The nursing union Unison made a unanimous decision in 1999 to “ditch” Florence Nightingale as the founder of nursing (“Nurses ditch Florence Nightingale image,” BBC Online News 27 April 1999). Its reasons are troubling, that she was “white, middle class and Protestant” (true), and “had set up her hospital with family money” (false, she set up no hospital but led the nursing team to the hospitals the British Army assigned them) and “had a reputation for a hierarchical approach to nursing” (armies are hierarchical, as were civil hospitals, too, at the time).

Health visitor Wendy Wheeler argued that nurses must “start to exorcise the myth of Florence Nightingale.” She seems not to have known that Nightingale did more than anyone else to found the modern profession of nursing, took up the occupational health and safety of nurses, was a successful hospital reformer and had a vision of public health care, much of which she saw achieved, as early as 1864!

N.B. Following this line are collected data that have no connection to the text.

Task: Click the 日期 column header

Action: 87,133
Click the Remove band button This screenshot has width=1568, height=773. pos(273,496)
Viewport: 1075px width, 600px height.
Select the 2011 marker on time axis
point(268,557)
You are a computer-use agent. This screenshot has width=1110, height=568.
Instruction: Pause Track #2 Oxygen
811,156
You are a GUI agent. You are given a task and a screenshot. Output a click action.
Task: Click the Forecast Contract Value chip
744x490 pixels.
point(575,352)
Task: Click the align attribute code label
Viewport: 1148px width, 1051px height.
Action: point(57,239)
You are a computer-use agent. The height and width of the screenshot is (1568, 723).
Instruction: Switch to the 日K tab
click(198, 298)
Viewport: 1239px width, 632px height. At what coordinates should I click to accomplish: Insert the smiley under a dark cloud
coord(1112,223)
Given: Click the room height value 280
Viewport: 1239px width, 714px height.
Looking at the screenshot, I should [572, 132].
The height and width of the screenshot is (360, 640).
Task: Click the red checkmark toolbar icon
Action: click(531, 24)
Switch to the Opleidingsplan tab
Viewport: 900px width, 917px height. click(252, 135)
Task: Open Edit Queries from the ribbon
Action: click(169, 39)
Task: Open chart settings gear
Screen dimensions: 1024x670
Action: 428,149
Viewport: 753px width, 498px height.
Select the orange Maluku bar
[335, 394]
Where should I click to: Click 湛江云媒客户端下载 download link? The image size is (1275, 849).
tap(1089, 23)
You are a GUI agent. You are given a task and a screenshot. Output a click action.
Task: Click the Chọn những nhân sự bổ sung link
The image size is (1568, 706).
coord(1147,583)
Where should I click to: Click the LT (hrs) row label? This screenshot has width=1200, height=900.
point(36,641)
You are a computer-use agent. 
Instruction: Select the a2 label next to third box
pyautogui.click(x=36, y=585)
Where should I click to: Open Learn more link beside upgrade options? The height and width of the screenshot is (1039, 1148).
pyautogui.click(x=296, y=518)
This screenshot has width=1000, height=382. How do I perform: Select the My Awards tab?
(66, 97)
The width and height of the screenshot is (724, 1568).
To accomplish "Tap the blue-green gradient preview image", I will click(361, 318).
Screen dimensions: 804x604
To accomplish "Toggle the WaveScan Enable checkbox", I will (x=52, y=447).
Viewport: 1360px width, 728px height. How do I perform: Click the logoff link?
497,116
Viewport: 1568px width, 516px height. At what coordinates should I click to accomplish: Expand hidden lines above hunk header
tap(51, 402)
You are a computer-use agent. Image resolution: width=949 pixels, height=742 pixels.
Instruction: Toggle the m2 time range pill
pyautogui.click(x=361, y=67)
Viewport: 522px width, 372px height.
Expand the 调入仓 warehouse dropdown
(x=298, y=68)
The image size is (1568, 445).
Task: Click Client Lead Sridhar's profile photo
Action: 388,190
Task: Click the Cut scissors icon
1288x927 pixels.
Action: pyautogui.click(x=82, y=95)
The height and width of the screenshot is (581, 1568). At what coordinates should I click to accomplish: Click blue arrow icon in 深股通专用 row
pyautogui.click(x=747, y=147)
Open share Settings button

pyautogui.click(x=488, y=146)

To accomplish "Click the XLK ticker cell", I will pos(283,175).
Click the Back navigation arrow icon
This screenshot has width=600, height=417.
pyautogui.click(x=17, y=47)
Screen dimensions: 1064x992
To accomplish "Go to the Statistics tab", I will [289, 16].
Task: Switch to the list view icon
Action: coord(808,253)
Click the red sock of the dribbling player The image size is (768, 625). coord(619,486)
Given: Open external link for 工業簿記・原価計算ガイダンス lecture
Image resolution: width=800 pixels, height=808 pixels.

Wheeler added that “Florence Nightingale believed nurses should be subordinate to doctors,” a frequent statement, which assumes equal relations with doctors to have been possible. In the early 1850s, when Nightingale began to reform nursing, nurses at St Bartholomew’s Hospital were housed in “wooden cages” on the landings (Nightingale always argued for private rooms for nurses). Hospital “nurses” in civil hospitals at the time were mainly cleaners (exceptionally, a doctor would give informal training to a “nurse” who would then look after his patients). Army nurses were recruited from among the wives and widows of private soldiers and non-commissioned officers, reported to a sergeant, and were paid less than a cook or laundress; they did not so much as speak to a doctor (Nightingale got nurses moved up to being junior professionals, of the officer class).

When Nightingale set to work, nursing was not a profession at all, but an occupation of ill repute. Women were not then allowed in any university in the UK (the first two graduated in 1881), and few had the equivalent of a high school education. To have insisted in 1860 that nurses be treated as professional equals to medically qualified men would have ensured that no hospital would have agreed to hire or train them. Nightingale began where women were, with apprenticeship-style training. Literacy was the only requirement for admission to her school, and occasionally someone was admitted who could not read or write. The tutor at the Nightingale School attended the classes given by a doctor, to be able to coach the pupils on the material.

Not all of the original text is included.